Thursday, July 10, 2008

And so it feels like I must start with and so.....

There are a couple of other significant moments in my first 5 years that I think warrant mentioning simply because I think that they affected me in a major way. I am going to write about 2 of them now simply because they are very related. When I was about 4 years old, I was molested at the day care center that we attended. One of the workers, Rick, fondled me on more than one occasion. It's really weird because I'm not sure why I never told anyone until I was over the age of 25. He never threatened me, but I knew it was wrong and I thought that somehow I wold get into trouble for it. I thought that because I liked it I would be the one in trouble. The thing is, I have learned that a lot of kids who are violated feel this way. I mean...they are pleasurable sensations...but that doesn't make it right. He shouldn't have touched...I was a baby for all practical purposes for God's sake. I don't know his last name...if I did, I would be happy to let the world know. But I do not. I am fine telling all the details I do remember about him....because quite frankly if anyone else suffered because of him and reads this then they can know that they were not alone. His name was Rick and he was in his early to mid-20s in 1979-1980. He worked for about a year at the Frills and Freckles Daycare Center in Portland, Indiana. The center was attached to and run by the United Pentecostal Church on Elder St. I do not believe that he was a member of the church, just someone that the church was helping out by giving a job and a new start. That is my assumption because he lived out of his van that he parked in the alley between the church and the church's playground.
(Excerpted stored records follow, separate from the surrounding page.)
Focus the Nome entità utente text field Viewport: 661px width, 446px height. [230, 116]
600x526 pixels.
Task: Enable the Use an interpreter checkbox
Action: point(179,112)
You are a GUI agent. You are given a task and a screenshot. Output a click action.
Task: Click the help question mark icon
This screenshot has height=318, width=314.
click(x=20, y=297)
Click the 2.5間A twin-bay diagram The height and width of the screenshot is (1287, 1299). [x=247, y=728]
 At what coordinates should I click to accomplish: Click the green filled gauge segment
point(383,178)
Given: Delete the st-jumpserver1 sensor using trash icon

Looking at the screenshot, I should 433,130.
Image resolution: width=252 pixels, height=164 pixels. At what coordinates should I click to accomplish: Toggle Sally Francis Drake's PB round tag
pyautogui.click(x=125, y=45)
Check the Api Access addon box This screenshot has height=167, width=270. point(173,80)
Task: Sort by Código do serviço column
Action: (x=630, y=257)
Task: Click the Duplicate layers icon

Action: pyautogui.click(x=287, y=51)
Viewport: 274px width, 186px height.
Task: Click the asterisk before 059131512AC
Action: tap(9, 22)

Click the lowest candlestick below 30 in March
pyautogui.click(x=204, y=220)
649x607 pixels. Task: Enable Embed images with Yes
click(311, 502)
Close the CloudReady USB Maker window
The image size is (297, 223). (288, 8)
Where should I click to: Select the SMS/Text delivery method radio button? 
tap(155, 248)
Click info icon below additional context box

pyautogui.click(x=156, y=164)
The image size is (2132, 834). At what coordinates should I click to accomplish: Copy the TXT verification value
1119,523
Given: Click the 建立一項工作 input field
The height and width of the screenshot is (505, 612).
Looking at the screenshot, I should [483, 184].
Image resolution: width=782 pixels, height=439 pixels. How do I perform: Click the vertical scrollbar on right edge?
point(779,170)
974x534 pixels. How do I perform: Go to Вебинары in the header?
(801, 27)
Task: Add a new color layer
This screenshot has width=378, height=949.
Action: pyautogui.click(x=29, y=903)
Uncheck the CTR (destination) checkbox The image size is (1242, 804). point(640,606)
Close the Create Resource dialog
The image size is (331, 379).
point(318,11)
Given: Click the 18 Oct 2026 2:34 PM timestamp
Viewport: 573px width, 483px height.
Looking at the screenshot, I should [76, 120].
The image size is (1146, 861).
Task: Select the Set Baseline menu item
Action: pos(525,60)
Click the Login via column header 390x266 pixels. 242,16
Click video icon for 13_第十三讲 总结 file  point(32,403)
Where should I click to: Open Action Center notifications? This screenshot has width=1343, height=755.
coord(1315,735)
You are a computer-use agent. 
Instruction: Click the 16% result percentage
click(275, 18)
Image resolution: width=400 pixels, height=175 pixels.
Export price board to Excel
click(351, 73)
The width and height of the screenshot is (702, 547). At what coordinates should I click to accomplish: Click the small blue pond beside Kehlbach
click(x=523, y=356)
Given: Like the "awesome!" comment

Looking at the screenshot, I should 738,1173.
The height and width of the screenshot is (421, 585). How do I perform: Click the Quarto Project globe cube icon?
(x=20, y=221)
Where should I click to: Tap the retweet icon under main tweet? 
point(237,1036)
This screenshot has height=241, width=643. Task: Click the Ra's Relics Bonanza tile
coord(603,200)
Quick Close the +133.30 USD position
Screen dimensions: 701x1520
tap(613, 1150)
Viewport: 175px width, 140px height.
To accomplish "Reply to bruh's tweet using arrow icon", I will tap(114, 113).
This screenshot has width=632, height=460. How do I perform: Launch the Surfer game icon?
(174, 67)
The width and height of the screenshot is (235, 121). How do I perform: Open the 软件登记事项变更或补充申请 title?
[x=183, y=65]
So, the second incident will require a little background story. By the time I am 5, bio-dad has visitation every other weekend. Shortly after he and Mom divorce he remarries. We are not present at the wedding, but we are shown pics! Whoopee! Wife #2, Beth is very sweet. She has a daughter, Stacy from a previous relationship. Bio-dad adopts Stacy...this info is not relevant to this revelation, but comes into play down the road so remember it! Beth becomes preggers but miscarries. I liked Beth, but all good things must come to an end. I don't recall how old I was but he married Wife #3 pretty soon after he left Beth. I can't remember #3's name. I know she was a nurse and she has a daughter who is 11 named Missy. This story is about Missy.

Missy loved to tell stories. Of course I believed her. I followed her everywhere. In retrospect...I feel sorry for Missy too. I think that she must have been molested at some point. She didn't seem to have a problem messing with me. Every time I was there. Of course I was probably 4 or 5 and again...if I tell...I will get into trouble. I don't blame her...I think she was a troubled kid too. This all happened after the daycare bit. They didn't happen at the same time, but one right after the other.

I have to mention...when we were at bio-dad's house...if anything happened, I was the one who got in trouble. It seems like Tommy (my brother if I haven't mentioned that before) was the golden child. I know he was little, but give me a break! It was almost like bio-dad felt guilty, if that's possible, about leaving before he was even born. What-fucking-ever. You know I suppose it could have been that I look like my Mom....except for the naturally curly hair and the dimples in chin and cheeks ( those came from bio-dad) and little Tommy Angel (barf,barf, gag, gag) is the spitting image of good old bio-dad. Anyhow by age five and following a traumatic experience...my visits with bio-dad end. The traumatic experience is that he didn't bring us home after our weekend and kept us for a whole nother week. There was no agreement...he just didn't bring us back. That kind of did me in. Bye-bye asshole!